_Directions for this task_
Each entry below must be repeated word for word.

_Data provided_
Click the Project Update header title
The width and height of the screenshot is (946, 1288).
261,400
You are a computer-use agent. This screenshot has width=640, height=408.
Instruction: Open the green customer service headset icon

_Finished exercise_
Click the Project Update header title
The width and height of the screenshot is (946, 1288).
261,400
You are a computer-use agent. This screenshot has width=640, height=408.
Instruction: Open the green customer service headset icon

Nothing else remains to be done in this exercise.